Twelve Ukrainians, including three children, were wounded Saturday after Russian forces attacked an apartment block and several houses in the city of Voznesensk, near a key nuclear plant, prosecutors said.
"According to preliminary information, 12 people including three children were injured. Two children are in a serious condition," the prosecutor's office said on Telegram.
Regional governor Vitaly Kim had earlier said on Telegram that nine people were injured, including four children aged between three and 17, and were "all in serious condition".
Voznesensk is located about 20 kilometres (12 miles) from the nuclear plant at Pivdennoukrainsk, Ukraine's second largest, and 70 kilometres from Mykolaiv, the regional capital.

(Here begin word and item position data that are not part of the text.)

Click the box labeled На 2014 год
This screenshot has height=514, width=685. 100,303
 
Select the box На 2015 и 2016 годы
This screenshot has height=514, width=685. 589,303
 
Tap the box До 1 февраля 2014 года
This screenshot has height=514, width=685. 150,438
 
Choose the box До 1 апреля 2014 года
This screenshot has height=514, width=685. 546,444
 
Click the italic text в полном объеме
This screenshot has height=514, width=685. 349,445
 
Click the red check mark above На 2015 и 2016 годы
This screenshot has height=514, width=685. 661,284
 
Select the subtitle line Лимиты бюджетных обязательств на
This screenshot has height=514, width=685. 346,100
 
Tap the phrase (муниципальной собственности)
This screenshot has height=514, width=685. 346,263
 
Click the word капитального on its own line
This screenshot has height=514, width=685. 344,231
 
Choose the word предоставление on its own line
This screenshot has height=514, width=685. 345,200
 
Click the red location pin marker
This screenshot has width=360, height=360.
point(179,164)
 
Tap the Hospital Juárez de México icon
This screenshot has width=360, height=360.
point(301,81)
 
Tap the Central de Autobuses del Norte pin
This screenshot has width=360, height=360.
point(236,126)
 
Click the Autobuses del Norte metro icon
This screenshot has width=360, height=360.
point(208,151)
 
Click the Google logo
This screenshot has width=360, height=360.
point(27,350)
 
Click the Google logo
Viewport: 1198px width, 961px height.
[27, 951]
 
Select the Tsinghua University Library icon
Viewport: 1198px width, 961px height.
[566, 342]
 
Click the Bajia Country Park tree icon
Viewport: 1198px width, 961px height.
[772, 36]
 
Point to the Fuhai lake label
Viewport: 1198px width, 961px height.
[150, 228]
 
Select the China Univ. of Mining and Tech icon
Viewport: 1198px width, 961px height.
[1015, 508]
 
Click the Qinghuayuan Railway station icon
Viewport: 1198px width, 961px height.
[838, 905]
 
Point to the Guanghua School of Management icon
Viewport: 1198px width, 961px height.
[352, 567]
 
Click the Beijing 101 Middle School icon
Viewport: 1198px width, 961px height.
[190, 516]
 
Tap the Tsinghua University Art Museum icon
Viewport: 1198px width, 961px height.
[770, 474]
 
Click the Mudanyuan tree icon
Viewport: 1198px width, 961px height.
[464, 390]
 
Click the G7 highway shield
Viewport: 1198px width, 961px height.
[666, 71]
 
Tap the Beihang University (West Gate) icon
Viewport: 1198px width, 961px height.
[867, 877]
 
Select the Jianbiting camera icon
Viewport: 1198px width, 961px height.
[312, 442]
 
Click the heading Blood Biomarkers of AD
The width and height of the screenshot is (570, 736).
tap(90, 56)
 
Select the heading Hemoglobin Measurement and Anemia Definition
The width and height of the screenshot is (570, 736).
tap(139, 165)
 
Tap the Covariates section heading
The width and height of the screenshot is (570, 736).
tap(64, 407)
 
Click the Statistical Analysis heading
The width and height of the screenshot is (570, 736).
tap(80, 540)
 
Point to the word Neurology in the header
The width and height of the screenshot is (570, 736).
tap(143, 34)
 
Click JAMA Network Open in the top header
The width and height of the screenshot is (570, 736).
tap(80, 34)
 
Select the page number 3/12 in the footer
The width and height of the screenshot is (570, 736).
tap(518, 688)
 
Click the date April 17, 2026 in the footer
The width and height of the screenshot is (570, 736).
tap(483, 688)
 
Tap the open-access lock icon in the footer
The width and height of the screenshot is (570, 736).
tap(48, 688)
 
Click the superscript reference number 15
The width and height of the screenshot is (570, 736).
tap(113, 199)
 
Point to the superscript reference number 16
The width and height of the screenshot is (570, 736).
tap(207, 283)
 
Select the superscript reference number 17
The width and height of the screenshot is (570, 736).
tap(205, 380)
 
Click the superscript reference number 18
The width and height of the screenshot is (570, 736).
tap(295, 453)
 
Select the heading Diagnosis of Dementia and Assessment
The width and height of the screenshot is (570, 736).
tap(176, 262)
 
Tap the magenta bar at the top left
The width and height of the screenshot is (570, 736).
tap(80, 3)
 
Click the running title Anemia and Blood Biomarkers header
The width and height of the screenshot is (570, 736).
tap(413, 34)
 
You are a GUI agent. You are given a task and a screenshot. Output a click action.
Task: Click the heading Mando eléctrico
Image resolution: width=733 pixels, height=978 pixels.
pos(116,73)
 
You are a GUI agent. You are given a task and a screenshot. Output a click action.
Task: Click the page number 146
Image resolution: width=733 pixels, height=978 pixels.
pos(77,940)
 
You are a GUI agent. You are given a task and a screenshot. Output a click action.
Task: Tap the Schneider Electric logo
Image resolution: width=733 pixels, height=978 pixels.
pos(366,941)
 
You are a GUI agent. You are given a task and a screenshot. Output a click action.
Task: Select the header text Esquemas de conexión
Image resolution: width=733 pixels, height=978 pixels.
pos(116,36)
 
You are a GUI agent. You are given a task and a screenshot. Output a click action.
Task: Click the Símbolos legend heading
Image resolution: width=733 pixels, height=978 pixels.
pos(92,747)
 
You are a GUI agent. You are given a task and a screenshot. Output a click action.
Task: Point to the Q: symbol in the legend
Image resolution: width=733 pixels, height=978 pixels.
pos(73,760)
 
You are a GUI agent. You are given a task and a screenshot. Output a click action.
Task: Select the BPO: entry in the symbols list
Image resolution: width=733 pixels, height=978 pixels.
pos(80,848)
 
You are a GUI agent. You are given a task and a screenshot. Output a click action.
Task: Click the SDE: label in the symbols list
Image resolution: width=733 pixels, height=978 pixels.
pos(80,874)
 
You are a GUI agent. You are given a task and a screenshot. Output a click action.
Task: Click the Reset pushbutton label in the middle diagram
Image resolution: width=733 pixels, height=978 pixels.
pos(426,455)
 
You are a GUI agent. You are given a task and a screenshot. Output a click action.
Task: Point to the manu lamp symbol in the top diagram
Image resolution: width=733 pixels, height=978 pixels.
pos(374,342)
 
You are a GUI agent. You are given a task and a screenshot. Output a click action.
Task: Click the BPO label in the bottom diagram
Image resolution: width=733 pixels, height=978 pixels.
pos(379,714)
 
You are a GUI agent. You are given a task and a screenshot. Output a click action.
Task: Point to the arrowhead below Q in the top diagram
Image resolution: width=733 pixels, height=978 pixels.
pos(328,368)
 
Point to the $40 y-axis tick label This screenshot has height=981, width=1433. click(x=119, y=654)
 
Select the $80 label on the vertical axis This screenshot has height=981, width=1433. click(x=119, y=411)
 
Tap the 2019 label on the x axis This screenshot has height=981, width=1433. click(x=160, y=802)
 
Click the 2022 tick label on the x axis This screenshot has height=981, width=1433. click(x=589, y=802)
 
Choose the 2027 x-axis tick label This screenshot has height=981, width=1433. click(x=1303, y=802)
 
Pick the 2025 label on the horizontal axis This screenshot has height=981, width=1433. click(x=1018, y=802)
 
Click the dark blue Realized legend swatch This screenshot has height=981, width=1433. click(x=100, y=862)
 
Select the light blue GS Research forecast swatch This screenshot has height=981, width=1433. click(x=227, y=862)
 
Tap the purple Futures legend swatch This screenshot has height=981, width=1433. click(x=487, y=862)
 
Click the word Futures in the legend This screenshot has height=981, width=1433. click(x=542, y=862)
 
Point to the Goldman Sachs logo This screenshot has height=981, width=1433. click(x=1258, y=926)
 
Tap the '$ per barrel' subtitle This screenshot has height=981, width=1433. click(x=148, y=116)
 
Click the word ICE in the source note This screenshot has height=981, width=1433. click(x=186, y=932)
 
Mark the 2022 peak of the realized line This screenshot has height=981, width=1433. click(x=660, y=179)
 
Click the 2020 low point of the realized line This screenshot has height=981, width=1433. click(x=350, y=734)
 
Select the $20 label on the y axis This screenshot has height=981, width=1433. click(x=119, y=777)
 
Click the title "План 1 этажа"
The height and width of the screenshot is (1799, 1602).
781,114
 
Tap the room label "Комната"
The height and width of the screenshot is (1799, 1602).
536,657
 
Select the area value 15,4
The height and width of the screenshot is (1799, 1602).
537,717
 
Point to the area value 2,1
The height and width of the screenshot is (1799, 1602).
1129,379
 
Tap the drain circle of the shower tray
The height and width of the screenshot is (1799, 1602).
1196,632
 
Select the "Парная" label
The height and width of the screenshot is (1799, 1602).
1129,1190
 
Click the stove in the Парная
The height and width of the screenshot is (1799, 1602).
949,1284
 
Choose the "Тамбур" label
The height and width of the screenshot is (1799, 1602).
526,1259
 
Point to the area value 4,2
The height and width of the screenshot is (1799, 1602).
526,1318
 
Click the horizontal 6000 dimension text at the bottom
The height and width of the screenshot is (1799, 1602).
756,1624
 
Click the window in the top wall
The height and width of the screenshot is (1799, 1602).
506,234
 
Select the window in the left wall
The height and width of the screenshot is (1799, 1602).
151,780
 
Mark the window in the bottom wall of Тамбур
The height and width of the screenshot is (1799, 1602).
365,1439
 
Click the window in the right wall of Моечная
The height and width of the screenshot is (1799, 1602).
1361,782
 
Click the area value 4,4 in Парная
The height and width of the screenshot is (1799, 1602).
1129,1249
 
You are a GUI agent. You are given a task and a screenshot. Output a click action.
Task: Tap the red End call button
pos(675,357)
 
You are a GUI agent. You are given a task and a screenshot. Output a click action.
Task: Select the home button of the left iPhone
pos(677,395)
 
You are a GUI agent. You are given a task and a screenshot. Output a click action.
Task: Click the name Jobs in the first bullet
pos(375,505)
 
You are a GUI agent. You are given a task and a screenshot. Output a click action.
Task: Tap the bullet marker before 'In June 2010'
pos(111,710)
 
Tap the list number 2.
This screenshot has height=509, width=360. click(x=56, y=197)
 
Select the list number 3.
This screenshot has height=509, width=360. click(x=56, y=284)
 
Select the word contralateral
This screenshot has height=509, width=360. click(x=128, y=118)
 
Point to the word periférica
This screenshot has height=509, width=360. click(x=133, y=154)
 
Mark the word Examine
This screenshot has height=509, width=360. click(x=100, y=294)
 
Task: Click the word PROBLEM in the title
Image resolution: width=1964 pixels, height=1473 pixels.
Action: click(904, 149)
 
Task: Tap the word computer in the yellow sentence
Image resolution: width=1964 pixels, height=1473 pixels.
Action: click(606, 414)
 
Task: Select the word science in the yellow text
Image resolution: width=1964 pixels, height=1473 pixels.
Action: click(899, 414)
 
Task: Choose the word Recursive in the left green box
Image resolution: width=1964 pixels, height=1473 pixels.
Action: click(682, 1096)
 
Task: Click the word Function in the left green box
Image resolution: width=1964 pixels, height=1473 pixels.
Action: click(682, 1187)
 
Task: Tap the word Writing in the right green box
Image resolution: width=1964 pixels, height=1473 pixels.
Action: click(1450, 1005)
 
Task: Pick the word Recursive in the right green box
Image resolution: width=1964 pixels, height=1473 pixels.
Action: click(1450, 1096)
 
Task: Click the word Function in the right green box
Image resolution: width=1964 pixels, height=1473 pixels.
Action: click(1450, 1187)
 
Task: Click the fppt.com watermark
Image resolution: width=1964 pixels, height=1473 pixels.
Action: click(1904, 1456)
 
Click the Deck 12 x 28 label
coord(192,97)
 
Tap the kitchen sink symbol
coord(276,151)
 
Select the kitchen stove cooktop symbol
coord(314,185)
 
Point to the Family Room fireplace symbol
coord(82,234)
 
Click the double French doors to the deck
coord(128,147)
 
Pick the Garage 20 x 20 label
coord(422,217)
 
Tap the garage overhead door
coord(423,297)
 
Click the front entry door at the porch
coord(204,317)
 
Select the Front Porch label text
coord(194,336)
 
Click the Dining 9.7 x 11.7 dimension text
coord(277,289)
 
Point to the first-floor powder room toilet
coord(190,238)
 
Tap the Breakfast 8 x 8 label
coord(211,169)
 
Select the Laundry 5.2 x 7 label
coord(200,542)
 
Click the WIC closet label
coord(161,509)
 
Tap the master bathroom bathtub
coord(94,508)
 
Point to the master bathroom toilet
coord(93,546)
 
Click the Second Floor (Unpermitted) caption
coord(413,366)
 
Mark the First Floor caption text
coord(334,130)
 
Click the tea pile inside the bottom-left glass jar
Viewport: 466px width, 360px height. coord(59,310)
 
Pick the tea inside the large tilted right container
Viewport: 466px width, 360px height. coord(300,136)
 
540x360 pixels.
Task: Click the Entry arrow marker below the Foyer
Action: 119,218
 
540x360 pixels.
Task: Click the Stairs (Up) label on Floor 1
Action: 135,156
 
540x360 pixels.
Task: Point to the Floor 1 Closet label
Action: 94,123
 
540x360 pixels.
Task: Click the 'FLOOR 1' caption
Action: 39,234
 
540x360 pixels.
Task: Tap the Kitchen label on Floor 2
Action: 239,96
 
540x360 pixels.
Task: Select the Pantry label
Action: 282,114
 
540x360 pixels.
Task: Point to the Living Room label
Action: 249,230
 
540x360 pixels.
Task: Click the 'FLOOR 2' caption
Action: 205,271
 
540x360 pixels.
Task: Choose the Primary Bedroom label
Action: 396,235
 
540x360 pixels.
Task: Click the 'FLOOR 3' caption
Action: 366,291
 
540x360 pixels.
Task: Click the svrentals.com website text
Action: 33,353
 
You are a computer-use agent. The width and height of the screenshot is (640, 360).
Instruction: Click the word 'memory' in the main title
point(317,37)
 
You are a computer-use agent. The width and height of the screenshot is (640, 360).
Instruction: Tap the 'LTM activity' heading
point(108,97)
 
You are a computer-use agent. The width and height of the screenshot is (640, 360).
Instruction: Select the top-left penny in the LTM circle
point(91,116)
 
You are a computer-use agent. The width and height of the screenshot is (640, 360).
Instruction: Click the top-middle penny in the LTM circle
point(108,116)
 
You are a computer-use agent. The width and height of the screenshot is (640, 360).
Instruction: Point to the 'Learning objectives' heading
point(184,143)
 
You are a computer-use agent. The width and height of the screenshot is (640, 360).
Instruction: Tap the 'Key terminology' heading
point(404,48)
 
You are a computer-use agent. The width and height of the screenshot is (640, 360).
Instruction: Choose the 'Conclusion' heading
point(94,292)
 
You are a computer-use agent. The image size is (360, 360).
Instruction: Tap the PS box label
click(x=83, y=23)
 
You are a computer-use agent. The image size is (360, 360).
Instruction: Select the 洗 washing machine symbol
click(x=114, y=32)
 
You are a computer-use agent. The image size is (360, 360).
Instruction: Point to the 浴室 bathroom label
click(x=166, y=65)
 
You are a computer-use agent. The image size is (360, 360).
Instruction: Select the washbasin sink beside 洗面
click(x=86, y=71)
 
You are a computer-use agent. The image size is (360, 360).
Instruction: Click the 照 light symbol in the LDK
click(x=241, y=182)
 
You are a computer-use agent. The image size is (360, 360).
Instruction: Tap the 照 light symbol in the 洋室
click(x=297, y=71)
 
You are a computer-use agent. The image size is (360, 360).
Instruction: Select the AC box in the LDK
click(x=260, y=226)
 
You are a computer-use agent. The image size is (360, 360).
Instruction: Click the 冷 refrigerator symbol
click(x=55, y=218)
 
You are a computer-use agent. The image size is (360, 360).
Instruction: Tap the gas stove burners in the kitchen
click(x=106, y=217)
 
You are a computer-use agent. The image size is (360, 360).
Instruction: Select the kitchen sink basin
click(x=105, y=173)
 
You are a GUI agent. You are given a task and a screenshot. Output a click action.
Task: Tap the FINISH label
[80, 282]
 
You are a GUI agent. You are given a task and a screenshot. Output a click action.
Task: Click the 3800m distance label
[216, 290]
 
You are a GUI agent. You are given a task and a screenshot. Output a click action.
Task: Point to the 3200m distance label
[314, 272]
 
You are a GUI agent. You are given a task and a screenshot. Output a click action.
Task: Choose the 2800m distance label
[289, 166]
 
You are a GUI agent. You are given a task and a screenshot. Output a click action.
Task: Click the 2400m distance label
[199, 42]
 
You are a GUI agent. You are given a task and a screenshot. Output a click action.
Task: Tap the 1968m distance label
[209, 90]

A Russian strike in the 30 kilometre zone around the plant "is another cynical act of nuclear terrorism by Russia", Ukraine's nuclear operator Energoatom wrote on Telegram.
"It cannot be ruled out that this missile was fired in the direction of the Pivdenukrynsk power station which the Russian military already tried to seize in early March."
The strikes hit an apartment building and several homes in the city, which is home to 30,000 people, the emergency services said on Facebook, showing a badly damaged building.
The region, at the forefront of the war, suffers regular strikes.
"Voznesensk. The terrorist country called Russia hit a residential building," presidential chief of staff Andriy Yermak said on Telegram.
The Ukrainian army meanwhile said they had downed four Kalibr high-precision sea-launched cruise missiles fired from the Black Sea near the central city of Dnipro.
Ivan Fedorov, the exiled mayor of Melitopol, a city in the Kherson region which has been occupied by Russia, said the Ukrainian army had bombed a Russian military base in the city.
The Ukrainian army meanwhile reported Russian attacks in the eastern Donetsk region -- which has been partially controlled by Russian proxies since 2014 -- saying "fighting is continuing".